### TEXT SHOWN
--- begin ---
Fiscal 2014 First Quarter Financial Summary
Net sales for the 13 weeks ended Aug. 25, 2013, grew 8 percent to $4.37 billion. Pound volume grew 8 percent, primarily reflecting acquisitions. Price realization and mix contributed 1 point of net sales growth, and foreign exchange subtracted 1 point of growth. Gross margin was below year ago levels, reflecting changes in mark-to-market valuation of certain commodity positions, input cost inflation and the change in business mix. Advertising and media expense was 7 percent higher than year-ago levels. Total segment operating profit grew 6 percent to $812 million (please see Note 8 below for reconciliation of this non-GAAP measure). First-quarter net earnings attributable to General Mills totaled $459 million and diluted earnings per share totaled 70 cents. These results were below year-ago levels that included a net benefit of 16 cents per share from several discrete items. Adjusted diluted EPS, which excludes certain items affecting comparability, totaled 70 cents in the first quarter of fiscal 2014, up 6 percent compared to 66 cents a year ago (please see Note 8).
Chairman and Chief Executive Officer Ken Powell said this performance represented a solid start to the new fiscal year. "In particular, our net sales growth in the quarter reflects a healthy mix of gains from established brands, strong introductory shipments for new products, and contributions from new businesses added to our portfolio. These first-quarter results have us on track to achieve the key financial targets we've set for fiscal 2014."
New products contributing to net sales growth in the quarter included Yoplait Greek yogurt, Nature Valley Soft-baked Oatmeal Squares, Honey Nut Cheerios Medley Crunch cereal, Pillsbury gluten-free refrigerated dough products, new Helper dinner mix varieties and, in Brazil, new Yoki Kit Facil dinner mixes. Established brands including Lucky Charms and Cinnamon Toast Crunch cereals, Progresso Light ready-to-serve soups, Yoplait Greek 100 calorie yogurt, Totino's frozen pizza and snacks, Larabar fruit and nut energy bars and, in China, Wanchai Ferry frozen dumplings and dim sum varieties, also contributed to net sales growth.
U.S. Retail Segment Results
First-quarter net sales for General Mills' U.S. Retail segment totaled $2.58 billion, up 4 percent from a year earlier. Pound volume grew 1 percent, and net price realization and mix contributed 3 percentage points of net sales growth. The Snacks, Big G, Baking Products and Small Planet Foods divisions each contributed to the U.S. Retail segment net sales increase, and Yoplait and Frozen Foods division net sales matched year-ago results. Meals division net sales declined slightly. U.S. Retail segment advertising and media expense increased 4 percent from year-ago levels, and segment operating profit grew 6 percent to $612 million.
International Segment Results
First-quarter net sales for General Mills' consolidated international businesses grew 22 percent to reach $1.32 billion. Pound volume grew 30 percent, driven by new businesses. Price realization and mix subtracted 5 points of net sales growth, and foreign currency subtracted 3 points. On a constant-currency basis, International segment net sales rose 25 percent overall, led by growth in Latin America and Canada. Latin America net sales nearly tripled on a constant-currency basis including incremental contributions from Yoki, and constant-currency net sales in Canada rose 21 percent including the Yoplait business that transitioned to direct ownership in September 2012. Constant-currency net sales in the Asia / Pacific region grew 13 percent, and declined 3 percent in Europe. (Please see Note 8 below for reconciliation of this non-GAAP measure.) International segment operating profit of $126 million essentially matched strong year-ago levels despite input cost inflation, negative foreign currency effects, and a 15 percent increase in advertising and media expense.
--- end ---
### REQUIRED ACTIONS
1 - Copy the passage of the General Mills quarterly summary between "New products contributing" and "to net sales growth.", inclusive.
2 - Answer these questions from the General Mills quarterly summary:
(a) What were total net sales for the 13 weeks ended Aug. 25, 2013?
(b) How much operating profit did the U.S. Retail segment report for the quarter?
(c) By what percentage did International segment pound volume grow?

### EXTRACTED ENTRIES
--- begin ---
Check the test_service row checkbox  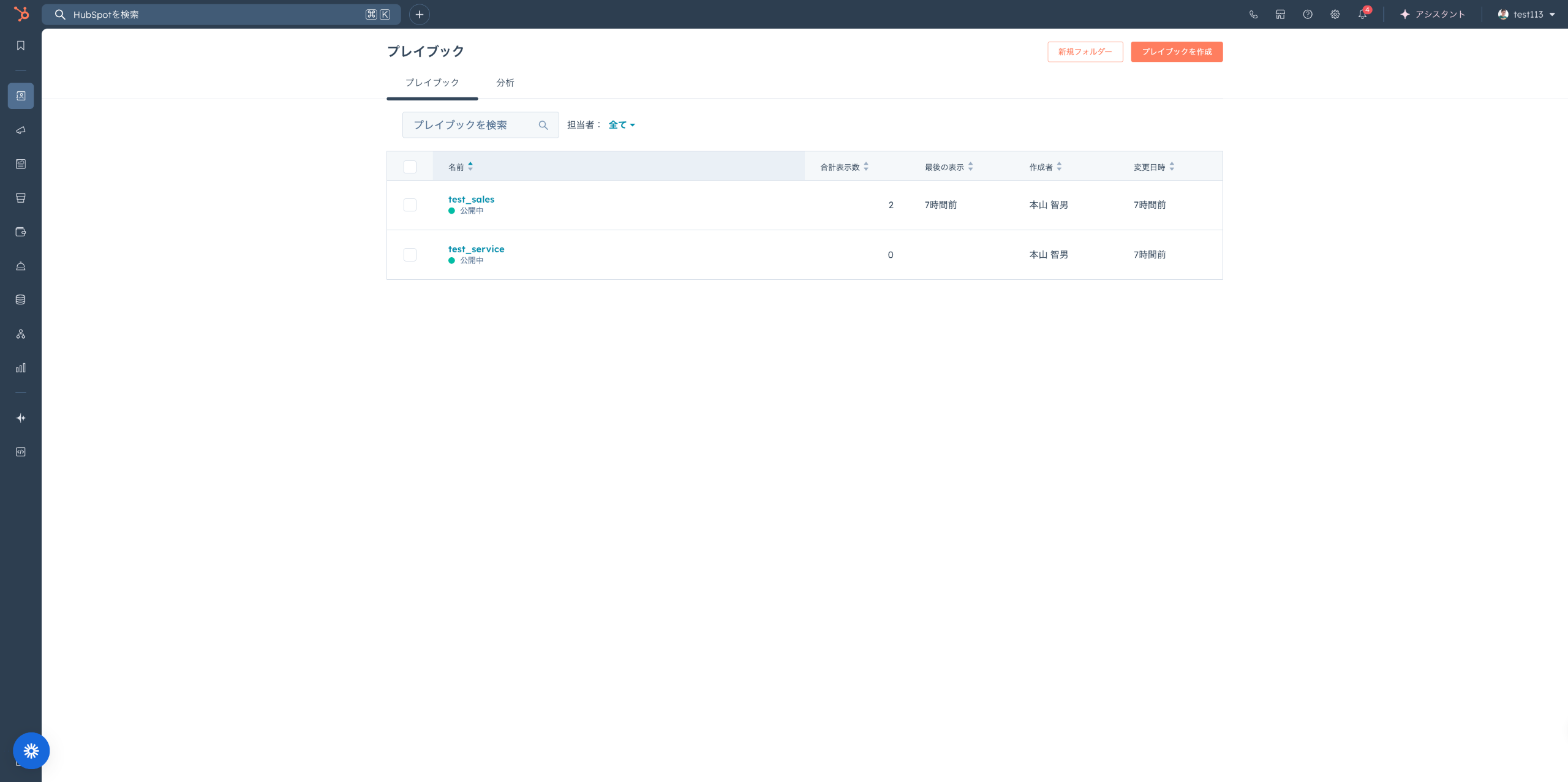tap(410, 255)
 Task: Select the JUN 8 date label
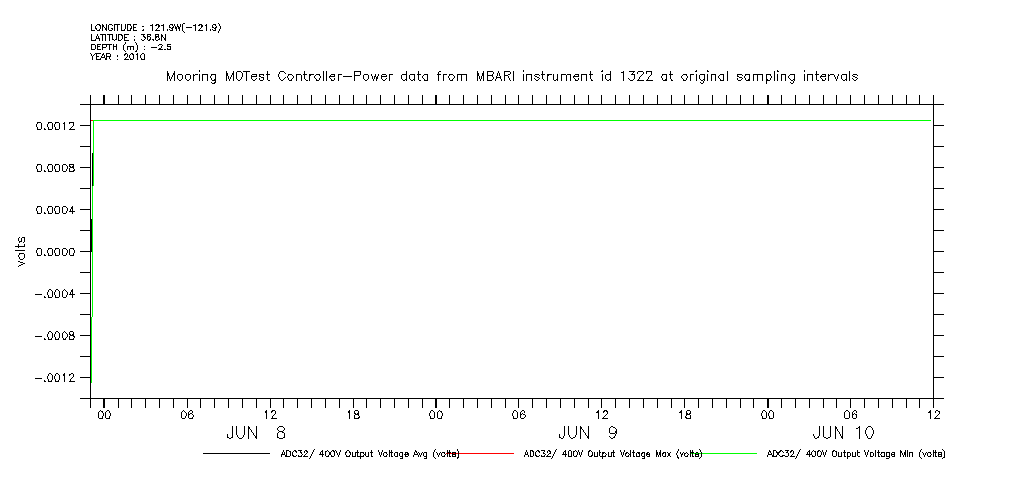click(255, 433)
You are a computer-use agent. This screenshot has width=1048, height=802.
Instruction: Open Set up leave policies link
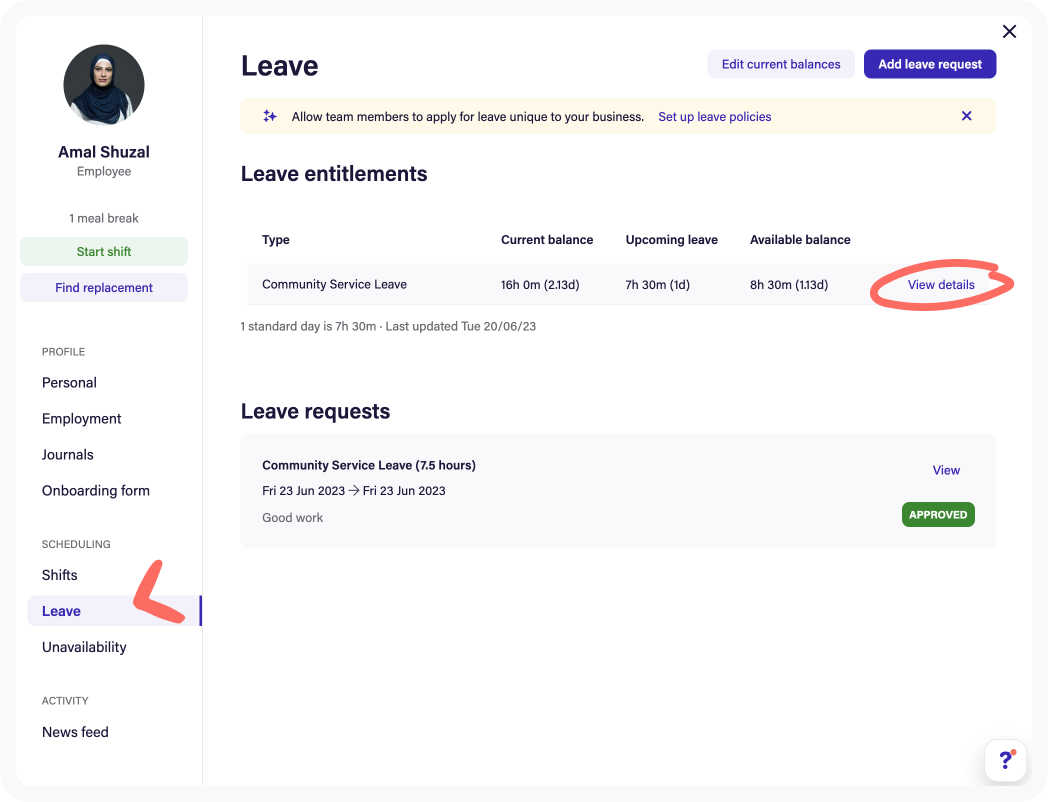point(714,116)
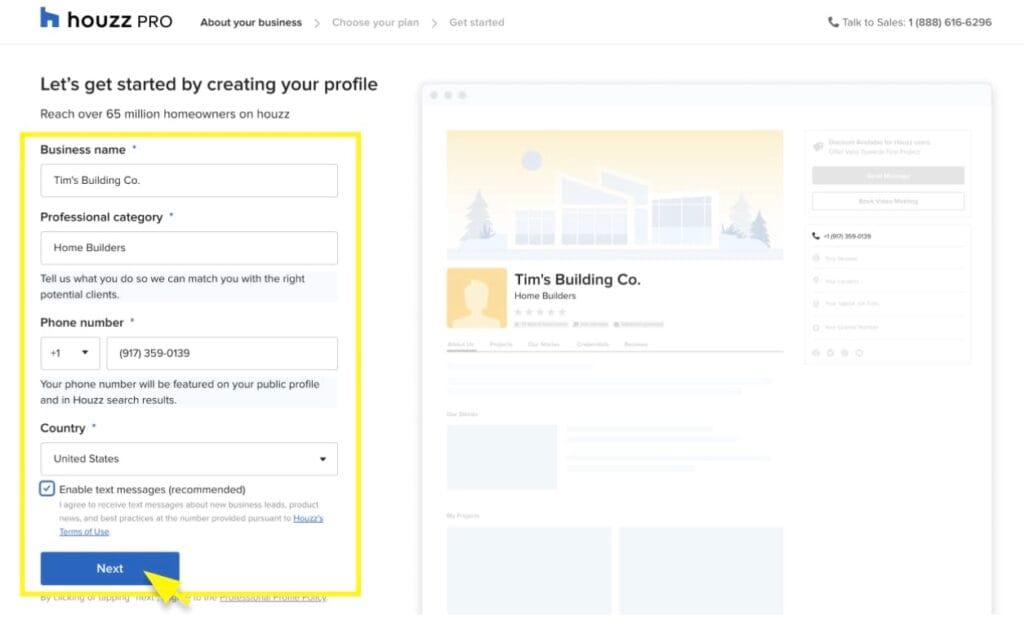The width and height of the screenshot is (1024, 626).
Task: Click the location pin icon for Your Location
Action: pos(815,280)
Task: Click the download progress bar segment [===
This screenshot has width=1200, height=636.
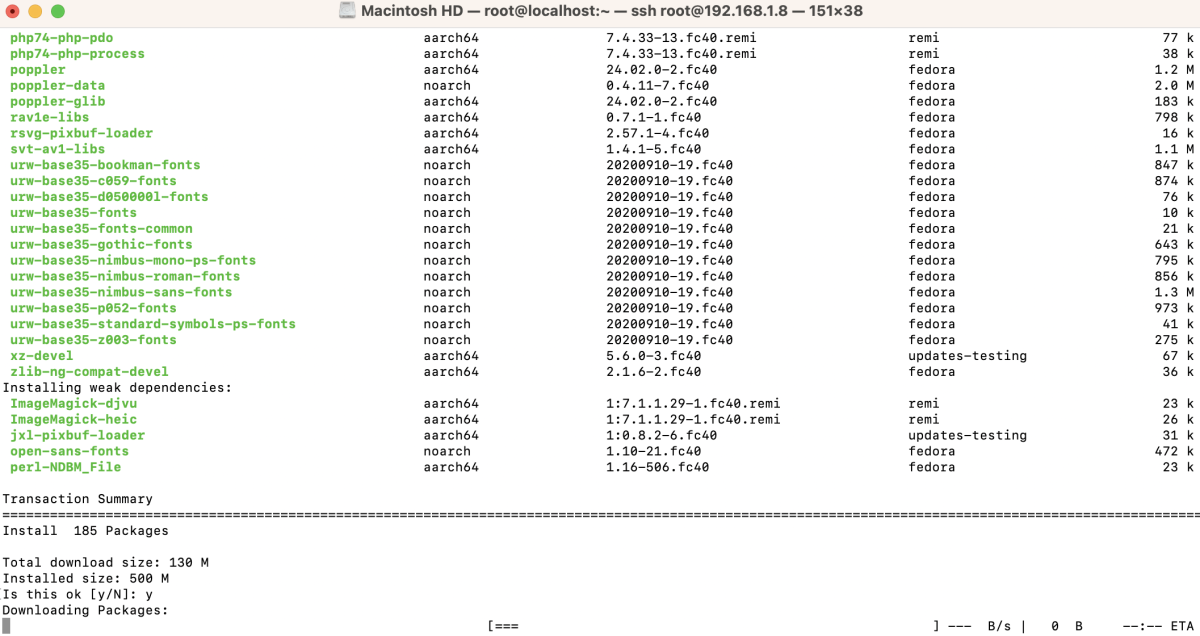Action: pos(503,626)
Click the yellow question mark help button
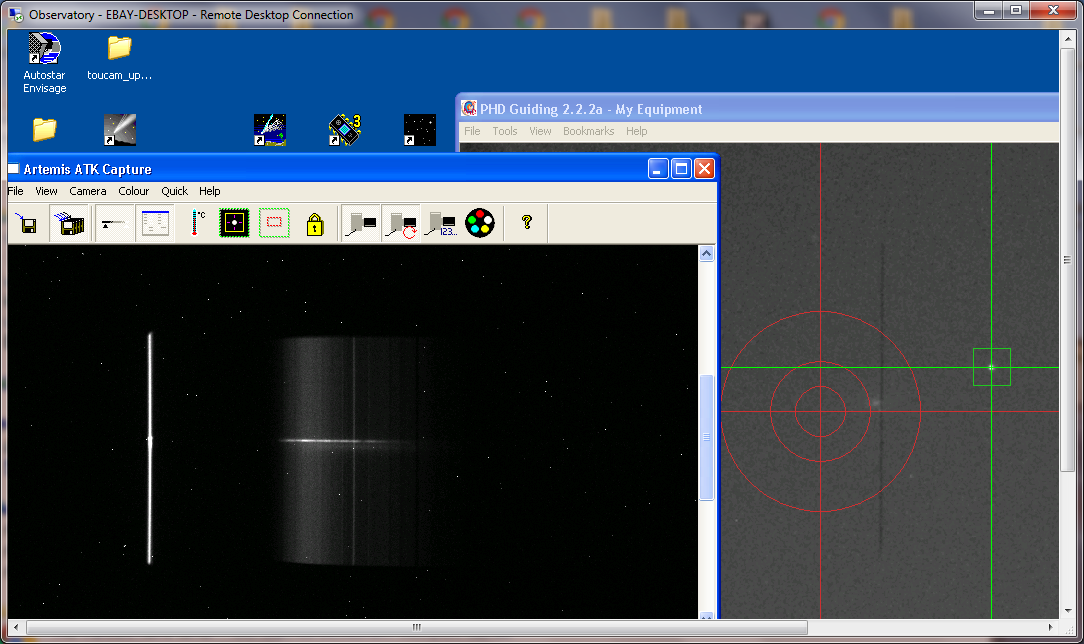The height and width of the screenshot is (644, 1084). tap(527, 224)

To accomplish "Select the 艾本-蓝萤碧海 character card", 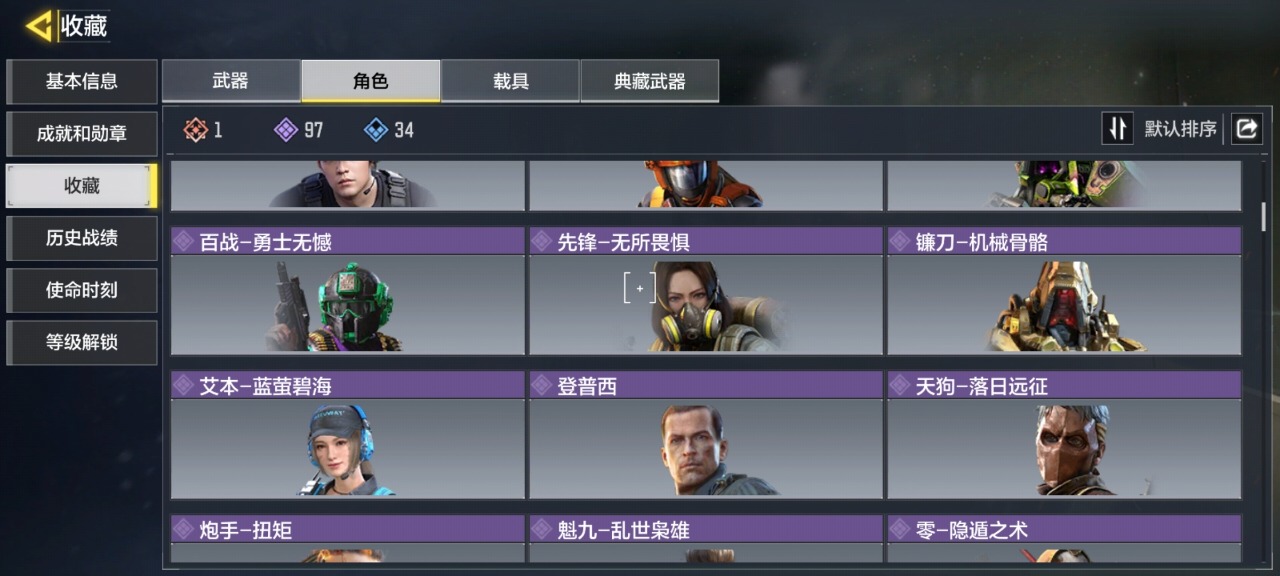I will point(347,435).
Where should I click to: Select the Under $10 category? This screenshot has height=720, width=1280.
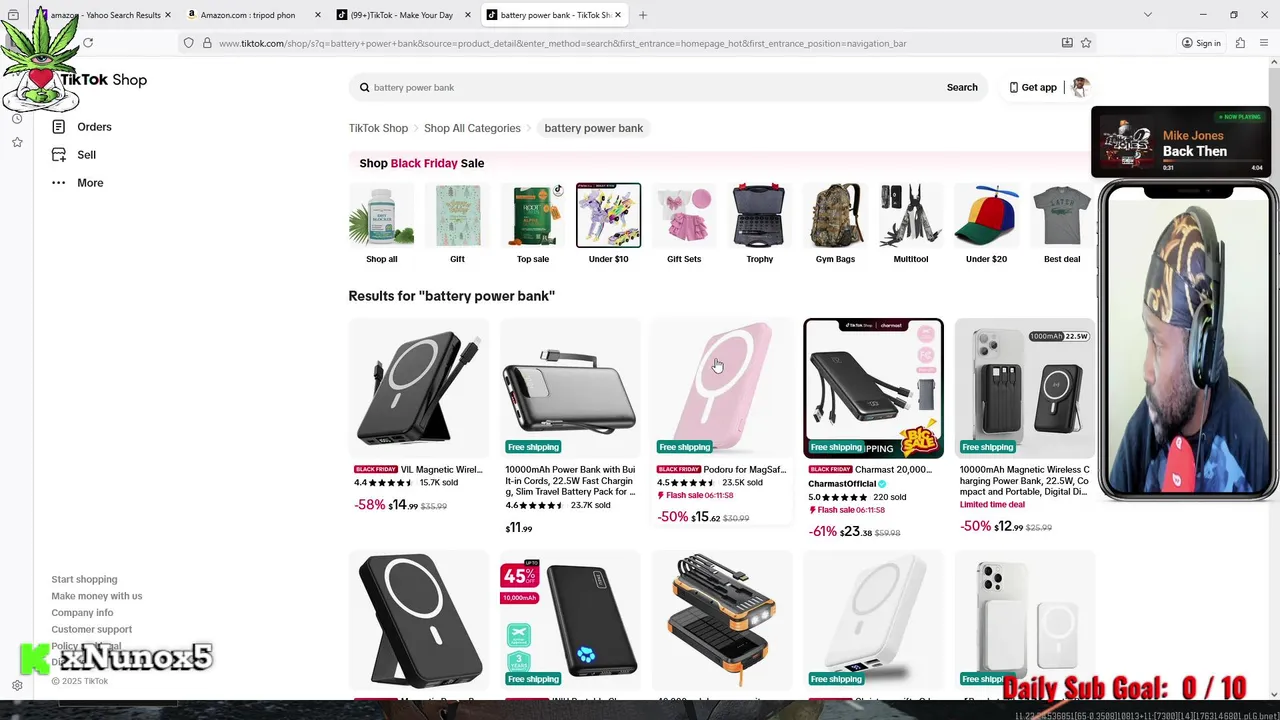pyautogui.click(x=608, y=224)

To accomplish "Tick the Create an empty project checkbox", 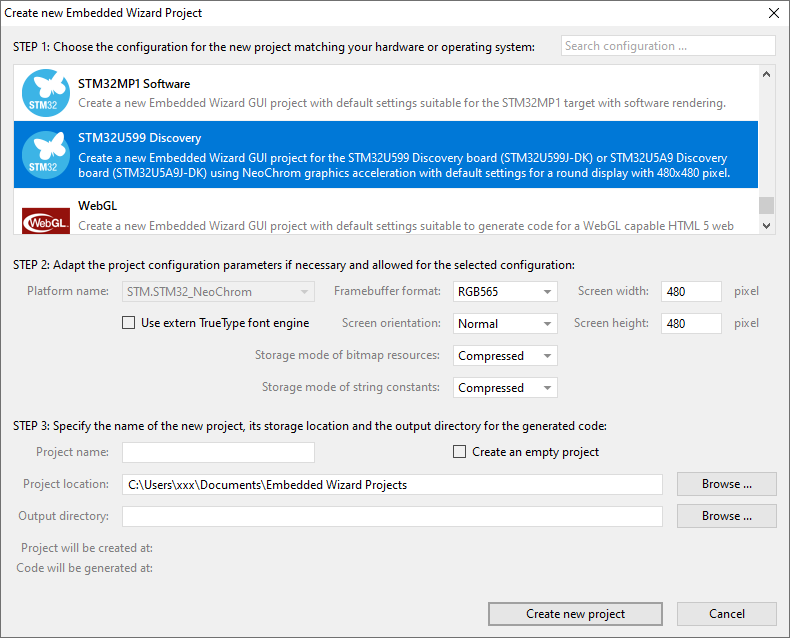I will (x=460, y=452).
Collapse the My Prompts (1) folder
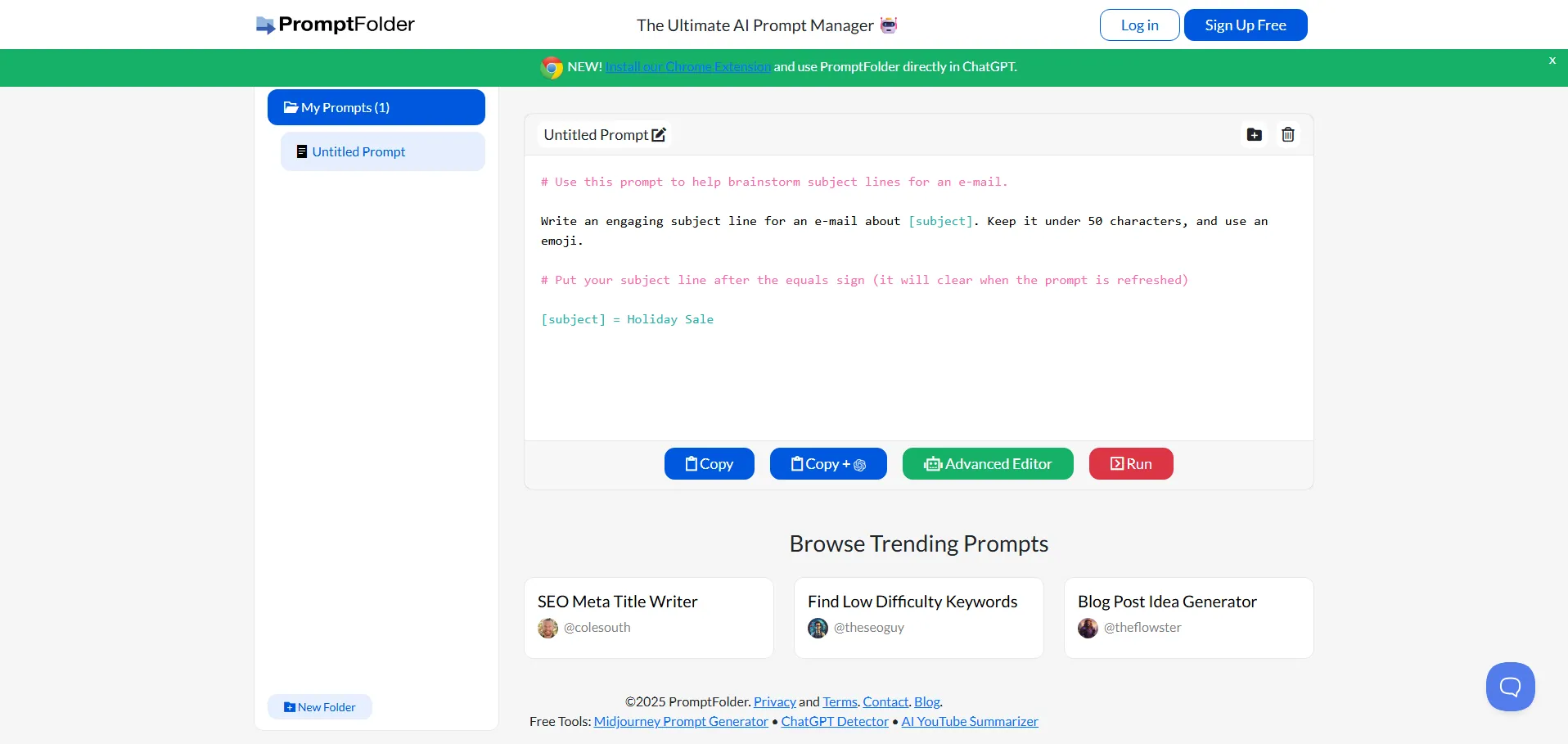This screenshot has width=1568, height=744. click(376, 107)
--- end ---
### PER-TASK OUTPUTS
1 -
New products contributing to net sales growth in the quarter included Yoplait Greek yogurt, Nature Valley Soft-baked Oatmeal Squares, Honey Nut Cheerios Medley Crunch cereal, Pillsbury gluten-free refrigerated dough products, new Helper dinner mix varieties and, in Brazil, new Yoki Kit Facil dinner mixes. Established brands including Lucky Charms and Cinnamon Toast Crunch cereals, Progresso Light ready-to-serve soups, Yoplait Greek 100 calorie yogurt, Totino's frozen pizza and snacks, Larabar fruit and nut energy bars and, in China, Wanchai Ferry frozen dumplings and dim sum varieties, also contributed to net sales growth.

2 -
(a) $4.37 billion
(b) $612 million
(c) 30 percent